Saturday, 27 June 2020 00:01 -     - {{hitsCtrl.values.hits}}

An Indonesian coelacanth and Arnaz Mehta Erdmann, at about a 50-foot depth – Pic by Mark V. Erdmann

A coelacanth, an ancient fish once thought to have become extinct when it disappeared from fossil records 80 million years ago, is shown in Nairobi, Kenya, in this 21 November 2001 file photo. Fishermen in Zanzibar have caught a coelacanth, an official said last week – Reuters


Imagine a life form so ancient, older than the dinosaurs, lurking in the dark waters close to the ocean bed. An animal so stubborn, it survived 400 million years without evolving. That is the story of the living fossil known as the Coelacanth. 

Since 95% of the ocean floor is uncharted territory, it shouldn’t be hard to imagine this but it seems mankind needed a motive to fully perceive this possibility. This came in the form of a bizarre fish that washed up on a fishing trawler due to a storm off the coast of East London, South Africa in December 1938. 

The fish was brought to the curator of East London museum, Marjorie Courtenay Latimer, who contacted her friend, James Leonard Brierley Smith, who was a chemist but has a passion in Ichthyology. He informed her that he would be there in two months’ time. The fish was stuffed and mounted to preserve the outer form. 

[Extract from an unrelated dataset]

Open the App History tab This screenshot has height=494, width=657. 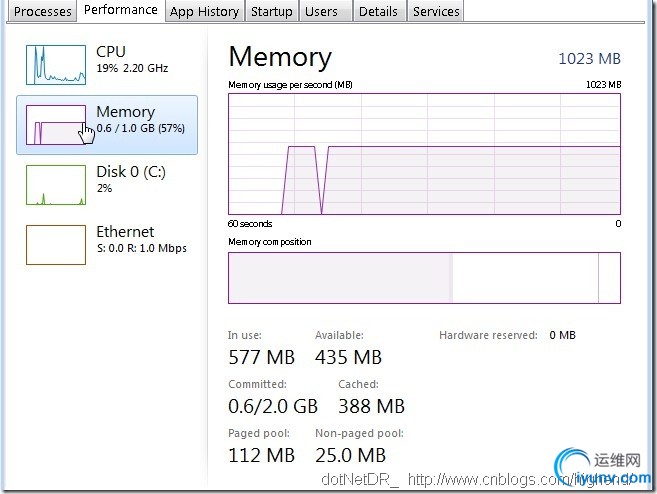pos(204,12)
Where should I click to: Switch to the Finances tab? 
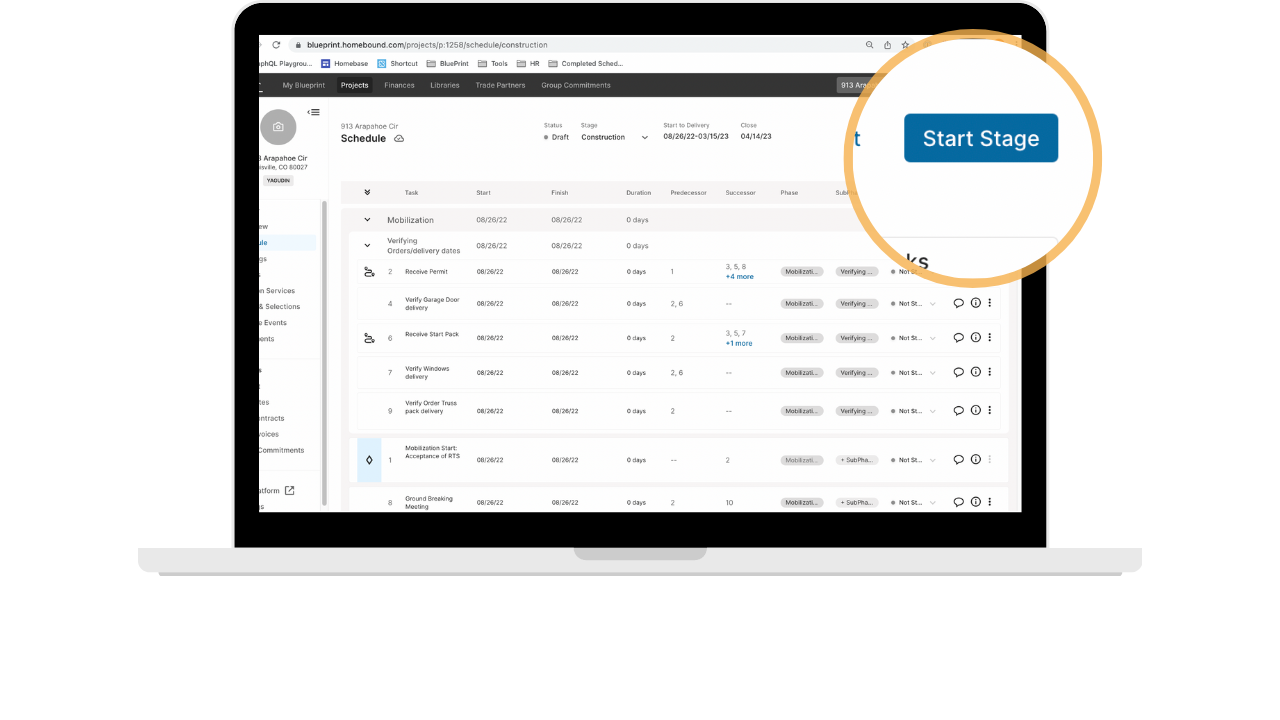point(399,85)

Smith was the first to identify the taxidermied fish as a species of Coelacanth not too like the prominent fossilised species. And so, he received the chance to name it. It was called Latimeria Chalumnae, the West Indian Ocean Coelacanth. He made it his ultimate goal to capture another specimen and study it, which he did 14 years later. This was a magnificent contribution to the study of Coelacanths and to science as a whole. 

In 1998, a Coelacanth was found off the coast of Sulawesi, Indonesia. This specimen turned out to be a different species and was named Latimeria Menadoensis, the Indonesian Coelacanth. Thus, it was concluded that these are the two extant species of Coelacanth. The West Indian Coelacanth is labelled as critically endangered whereas its Indonesian counterpart is vulnerable. Despite being one of the most studied vertebrates, little is known about the Coelacanth’s growth rate, mating and hunting habits and so on. 

They live in caves at depths ranging from 300 feet to 700 feet, resting there during the day and hunting at night. There aren’t any Coelacanths in aquariums because they are incapable of harbouring a sensitive organism such as it. Extraction and transportation of the creature is too risky. They live in cold water, dropping lower from 18 degrees Celsius, whereas the surface temperatures reach 24 to 26 degrees. 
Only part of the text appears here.